Patrick Wilson and Vera Farmiga return to the cast as the real-life Ed and Lorraine Warren and bring with them franchise newcomers Frances O'Connor and Madison Wolfe who play Peggy and Janet Hodgson respectively as well as Simon McBurney who plays Maurice Grosse. 'The Conjuring 2' follows the Warrens as they travel to England at the request of the Catholic Church to research the claim that Janet Hodgson and her family are experiencing some sort of violent haunting. As one would imagine, shenanigans ensue. 

Immediately Wan and crew do an amazing job of throwing you neck-first into the 70's, opening with the Warrens doing some followup work on the Amityville Haunting, which sets up a major third-act factor. As we jump from the Warrens in the U.S. to the Hodgsons in the U.K., everything from the wallpaper to the collars to the David Soul posters on bedroom walls lets you know that the folks wrapped in the retro garb that fills every room belong in that decade.
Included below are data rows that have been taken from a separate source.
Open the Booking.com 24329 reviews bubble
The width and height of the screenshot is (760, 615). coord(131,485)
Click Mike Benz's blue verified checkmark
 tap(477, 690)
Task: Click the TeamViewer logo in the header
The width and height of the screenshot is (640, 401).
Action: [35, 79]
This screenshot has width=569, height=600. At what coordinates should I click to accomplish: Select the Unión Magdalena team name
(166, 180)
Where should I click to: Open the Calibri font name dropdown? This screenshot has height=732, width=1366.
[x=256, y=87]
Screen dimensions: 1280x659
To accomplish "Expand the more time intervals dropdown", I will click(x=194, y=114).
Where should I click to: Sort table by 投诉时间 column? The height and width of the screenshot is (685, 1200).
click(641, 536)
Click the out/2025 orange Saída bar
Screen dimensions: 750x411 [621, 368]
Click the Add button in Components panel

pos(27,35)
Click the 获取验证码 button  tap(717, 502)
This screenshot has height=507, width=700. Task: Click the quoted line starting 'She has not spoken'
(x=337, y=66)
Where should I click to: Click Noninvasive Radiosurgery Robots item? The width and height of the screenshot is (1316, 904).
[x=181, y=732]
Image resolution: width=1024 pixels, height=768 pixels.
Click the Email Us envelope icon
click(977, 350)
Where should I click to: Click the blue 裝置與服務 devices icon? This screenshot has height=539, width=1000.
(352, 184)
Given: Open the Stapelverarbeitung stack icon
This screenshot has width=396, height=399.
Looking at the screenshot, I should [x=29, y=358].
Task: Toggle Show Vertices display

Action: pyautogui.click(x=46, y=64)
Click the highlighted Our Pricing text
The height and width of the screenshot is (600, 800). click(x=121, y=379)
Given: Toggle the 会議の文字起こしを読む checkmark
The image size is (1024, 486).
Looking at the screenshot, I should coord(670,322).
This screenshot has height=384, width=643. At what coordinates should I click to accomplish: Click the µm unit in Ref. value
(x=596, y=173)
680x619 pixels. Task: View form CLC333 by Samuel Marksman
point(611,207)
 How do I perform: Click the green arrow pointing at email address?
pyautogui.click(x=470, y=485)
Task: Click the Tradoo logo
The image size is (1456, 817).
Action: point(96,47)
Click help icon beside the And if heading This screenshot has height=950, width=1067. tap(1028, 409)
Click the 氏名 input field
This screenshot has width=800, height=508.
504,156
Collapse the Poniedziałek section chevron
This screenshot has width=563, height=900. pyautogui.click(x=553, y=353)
This isn't shocking since of all the hurdles Wan had in the original 'Conjuring', nailing the time period never tripped him up. Even still, it's a welcome and major component to the film that is seamless throughout. 

The cast of 'The Conjuring 2' delivers in spades which shouldn't shock many with Wilson and Farmiga leading the charge in part, but the lesser known of O'Connor, Wolfe and McBurney matching them every step of the way, the youngest of those stealing the show. Child actors are incredibly hit or miss and Madison Wolfe hits it out of the park in 'The Conjuring 2'. Pardon the sports analogy. It's easy enough for experienced adult actors to cross over into the hokey area of horror acting and even easier for children when playing scared or possessed but Wolfe never trips up. The combination of natural gravitas and the guidance of James Wan result in a performance that just might best the more veteran actors surround Ms. Wolfe. 

Wan uses the perfectly nailed setting and time period along with pretty stellar performances to help him deliver successful scares throughout. Wan has earned his striped over the last decade plus and is using them to full effect here. Wan blends a nearly constant unsettled feeling with the more modern jump-scares that fill modern horror films all wrapped up in classic scary-as-fuck imagery. Some of the motivating factors for the scares are imagery carried over from the third act that don't feel wedged into the second and third. All of this being used in a small setting in England adds a nice dash of claustrophobia into the mix. 

All of these high points aren't without their lower counterparts however. 'The Conjuring 2' is at its best when it trusts the confident direction of James Wan but is at its worst when it leans into the cheesier side of the genre. These cheese-filled mozzarella stick moments come in many forms including hokey camera movements, a hilariously dilapidated house that breaks the continuity of the film, stilted dialogue and the wasteful way in which Vera Farmiga is handled. 'The Conjuring 2' takes a few too many opportunities to use the camera to create a sense of dread that usually break the tension and go against the overall feeling of the film. Add to this the unnecessary use of cranes to follow characters boringly walk into basements and you have a film filled with cinematography that takes the audience out of the mood and story too many times. When these camera movements are used to focus in on Farmiga and the rest of the cast delivering dialogue that barely feels like a first draft used only for exposition, you flirt with ruining the rest of the film in a bad way. 

The negative bits of 'The Conjuring 2' thankfully aren't powerful enough to ruin everything that surrounds them. James Wan has proven that he has a complete grasp on this genre and a confident voice to approach it with. Hopefully he can continue to balance these types of films with his more blockbuster-oriented affair for years to come as the genre on the whole is lacking of quality. Oddly enough, seeing this type of product makes me excited for the upcoming Aquaman film from Wan. For anyone who is at least casually a fan of the genre and has seen the first, 'The Conjuring 2' is well worth the trip to the theater.